- **AIM OF THE TASK**
Report each line in the records that contains the string "should", copying the whole line.

Element and text position data:
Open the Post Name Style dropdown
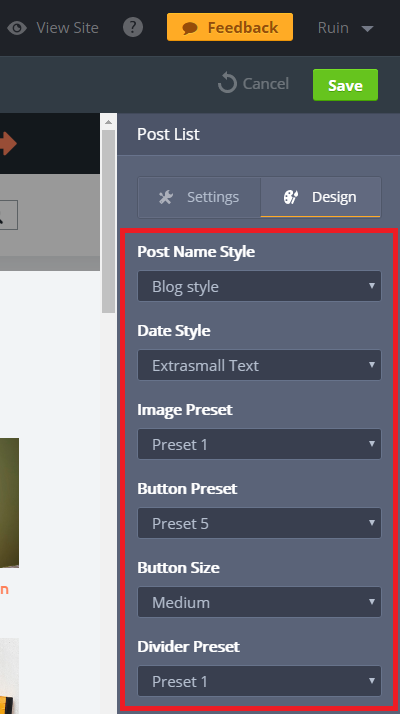 [259, 286]
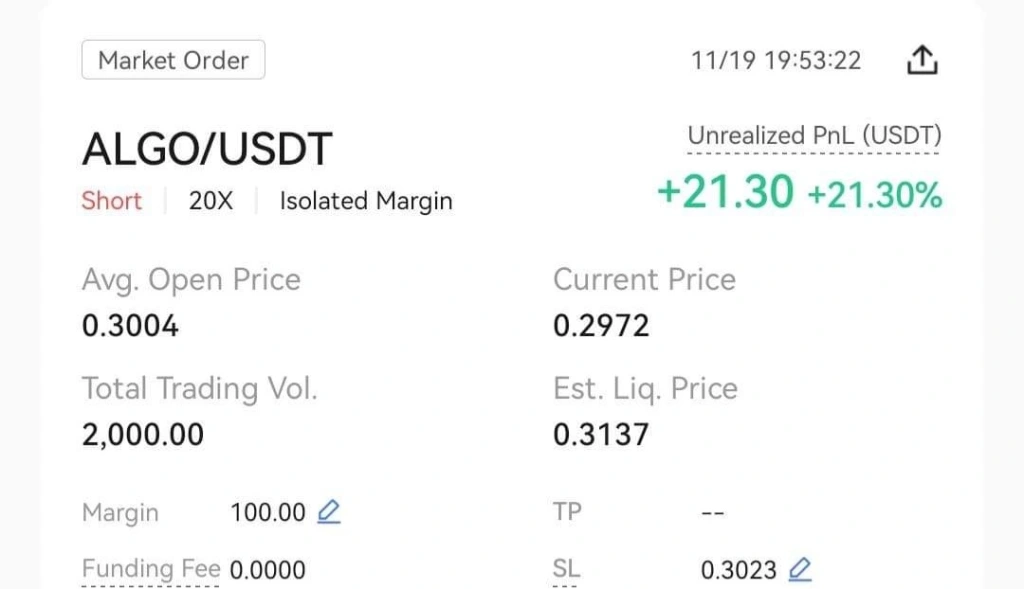
Task: Click the Total Trading Vol. value 2,000.00
Action: (x=142, y=435)
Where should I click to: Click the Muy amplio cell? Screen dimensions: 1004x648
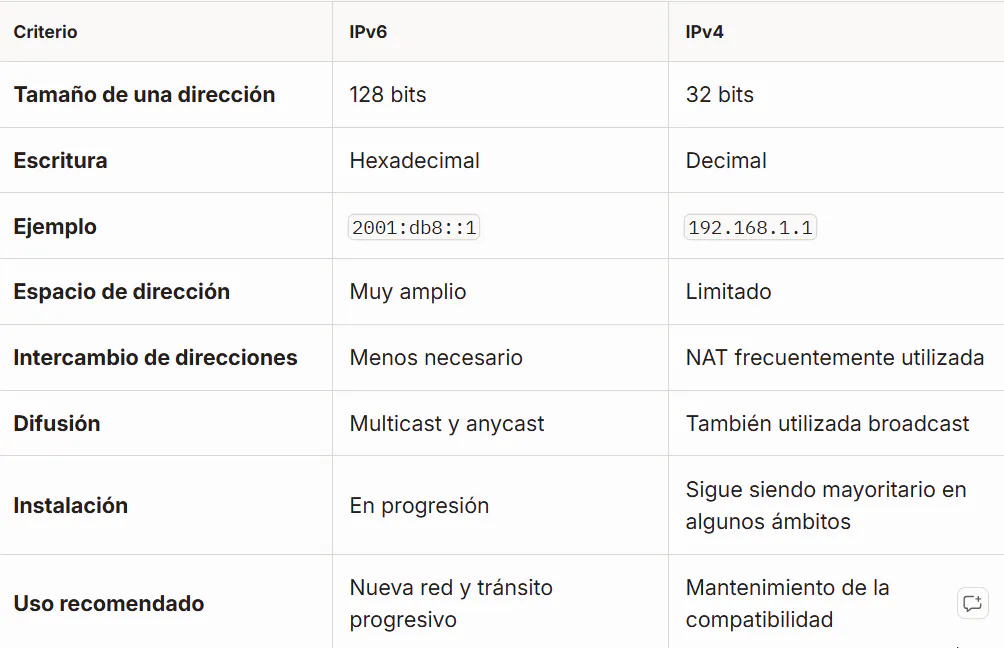[408, 292]
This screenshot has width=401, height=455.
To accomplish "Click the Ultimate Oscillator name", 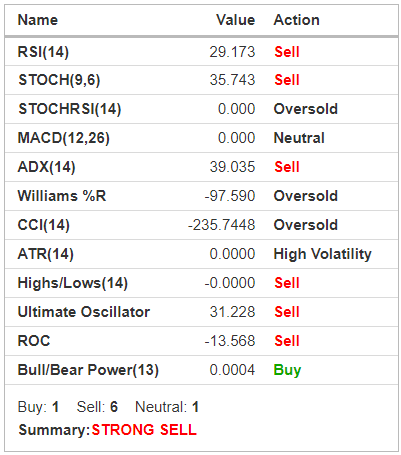I will pyautogui.click(x=84, y=312).
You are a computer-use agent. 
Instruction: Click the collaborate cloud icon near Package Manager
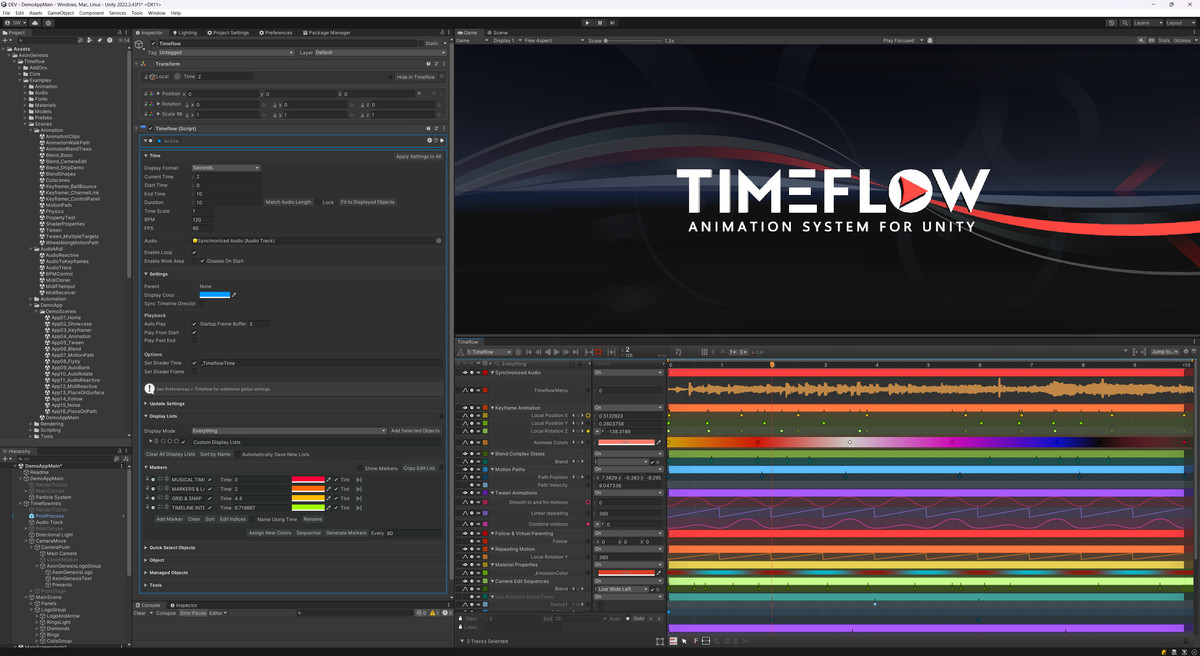coord(34,23)
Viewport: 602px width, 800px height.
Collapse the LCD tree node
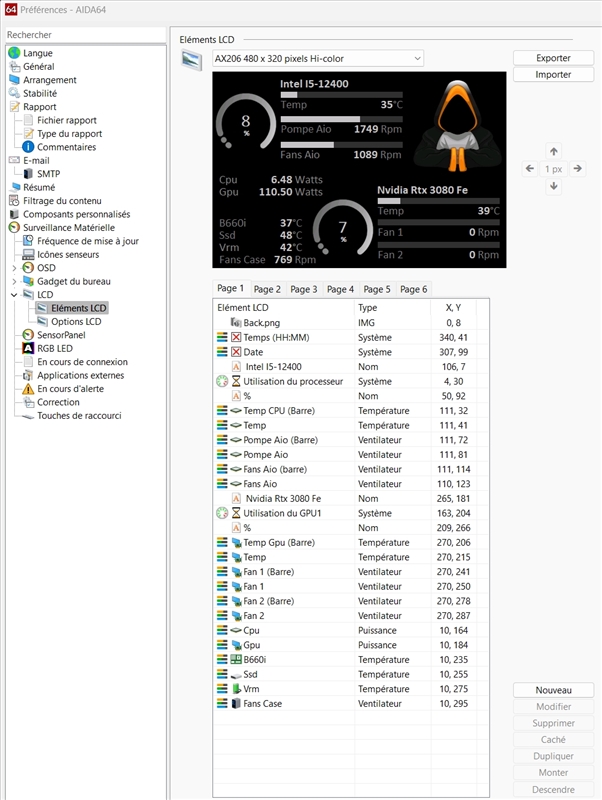(14, 295)
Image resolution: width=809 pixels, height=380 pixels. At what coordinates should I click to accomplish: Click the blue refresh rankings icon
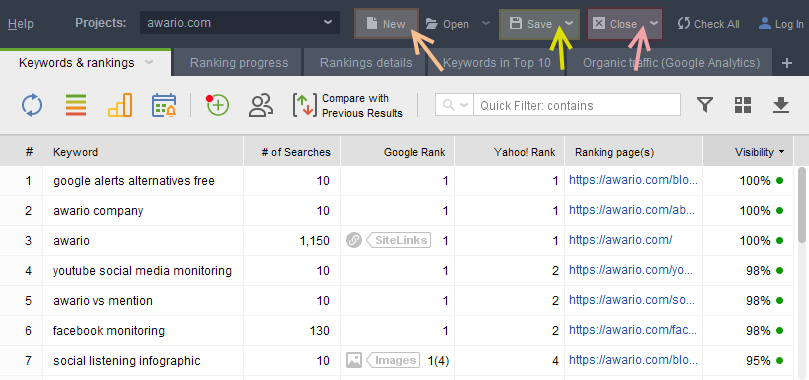[32, 105]
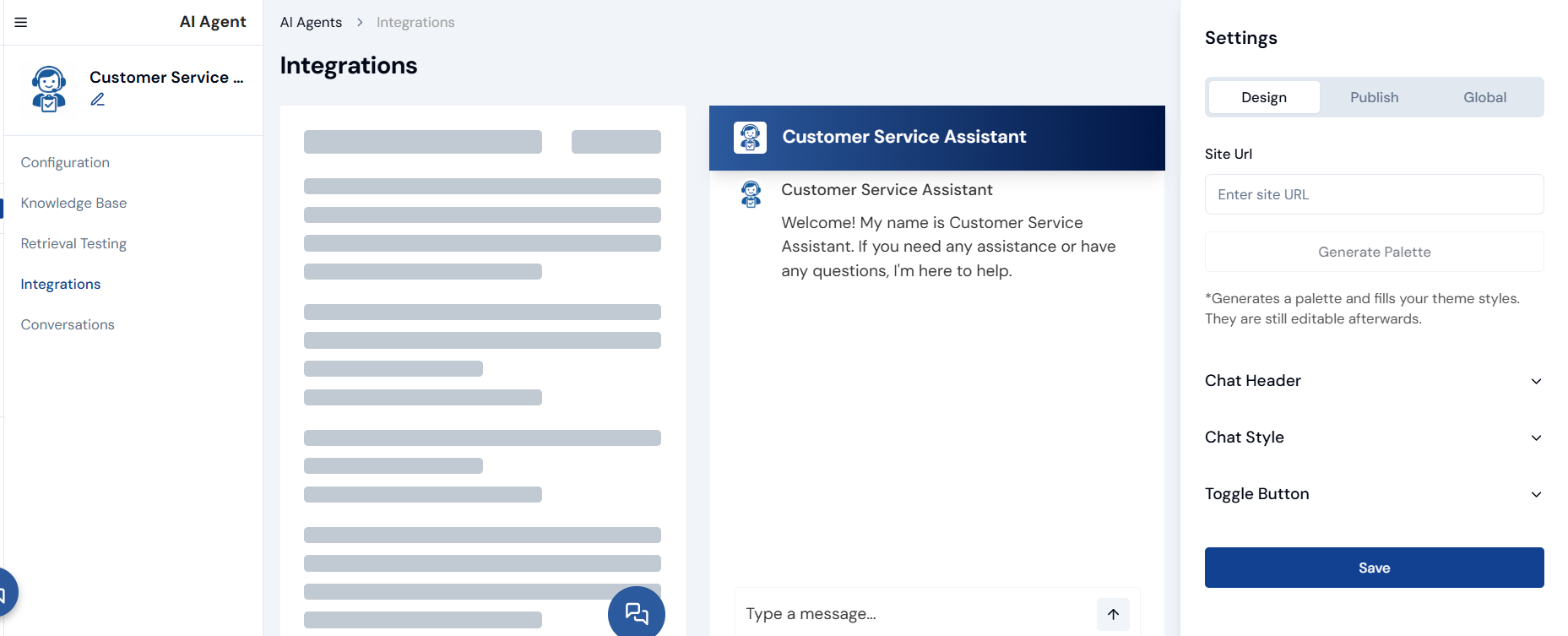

- **EXERCISE SOLUTION**
Where should I click to: Click the Muy amplio cell? Screen dimensions: 1004x648
Image resolution: width=809 pixels, height=380 pixels. At what coordinates should I click to accomplish: Click the blue refresh rankings icon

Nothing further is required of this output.